What I’m reading now:

  1. Twilight in the Forbidden City, Reginald Fleming Johnston. See Spielberg’s “The last emperor” and then try not to read this book.
  2. From Emperor to Citizen, Aisin Gioro Pu Yi. See my note for #1.
  3. Mistress of the Vatican, Eleanor Herman. “The true story of Olimpia Maidalchini: the secret female pope.
  4. Birthplace of the Winds, Jon Bowermaster. An account of a kayak expedition in the Aleutians.
  5. The Dream of the Red Chamber, Author: it’s complicated – many. Classic Chinese literature of the early Ching period. A long and hallucinatory collection of loosely connected stories that caries the flavor of the period, and of the moneyed class that enjoyed it.

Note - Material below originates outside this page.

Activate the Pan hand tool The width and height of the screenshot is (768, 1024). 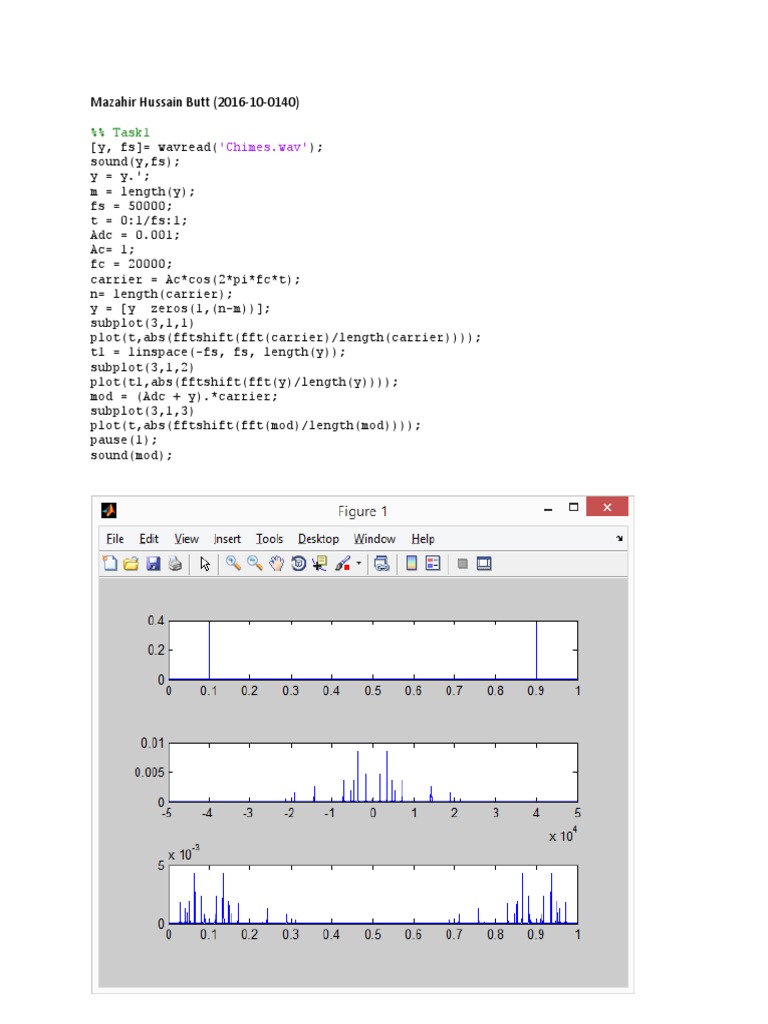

Not deep enough into this one yet to understand its significance.
  6. Scuba diving explained, Lawrence Martin, M.D. A practical little book that provides answers to some important recreational scuba questions, such as “should diabetics dive?” It does a good job of supplementing the basic instruction you get when you become a diver, and start asking questions not addressed in basic open water class.
  7. Birds of field and shore, John Eastman & Amelia Hansen. Better than your average identification guide, it delves into the natural history, lifestyle, breeding habits, ecology, science and lore surrounding each animal. Wonderful illustrations.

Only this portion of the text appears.